> GOAL OF THE EXERCISE: In the project setup page below, turn the paragraph that begins "Create a copy of this file" into a short list that keeps its main facts.

Project Setup

This page describes how you get and set the right Azure resource keys to make Verseagility work end-to-end.

Grab Your Keys

In the root directory of the Verseagility repository, you will find a file named config.sample.ini, which has the following content:

[environ]
aml-ws-name=
aml-ws-sid=
aml-ws-rg=
text-analytics-name=
text-analytics-key=
cosmos-db-name=
cosmos-db-key=

Create a copy of this file and name it config.ini. Store it in the same folder as the config.sample.ini
Go to your newly created resource group in your Azure portal and enter following resources one after another:

Azure Machine Learning
- The main page of Azure Machine Learning has all the information you need, starting with the name of your resource, which you have to insert in the aml-ws-name.
- Secondly, you have to insert your subscription ID as stated in the screenshot below in the second row aml-ws-sid.
- Also, you have to insert the name of your resource group in the line aml-ws-rg.
Text Analytics Service
- At the main page called Quick start, copy the following elements:
- Copy Key1 and insert it in the text-analytics-key row of your ini-file.
- Mark and copy the Endpoint name of the text analytics service as stated in the frame and insert it in the text-analytics-name of your file. You do not need the whole URL, the name is sufficient.

> SUPPLIED DATA:
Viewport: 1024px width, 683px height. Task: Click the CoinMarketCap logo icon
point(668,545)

* * *

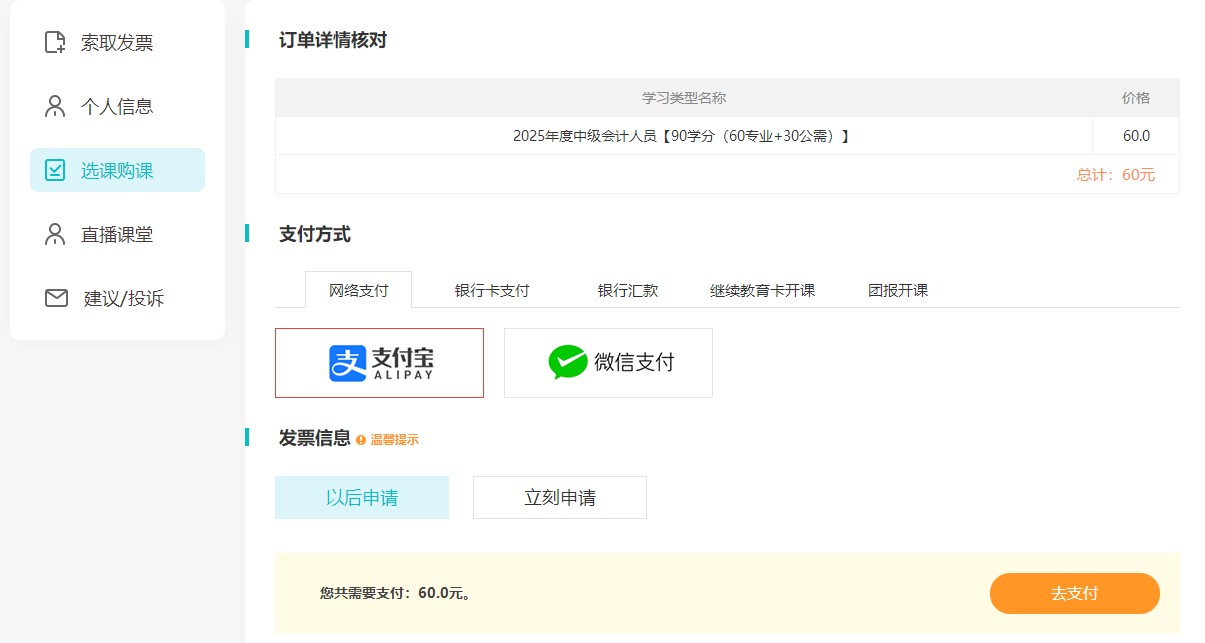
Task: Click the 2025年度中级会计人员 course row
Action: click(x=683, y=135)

* * *

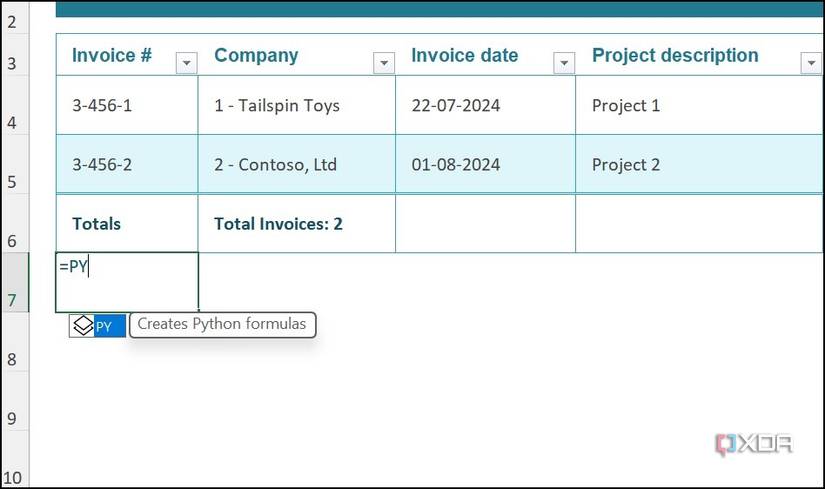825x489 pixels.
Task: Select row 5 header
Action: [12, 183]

> WRITTEN RESPONSE:
- Copy config.sample.ini and name the copy config.ini.
- Save config.ini in the same folder as config.sample.ini.
- In the Azure portal, open your newly created resource group and go into its resources one after another.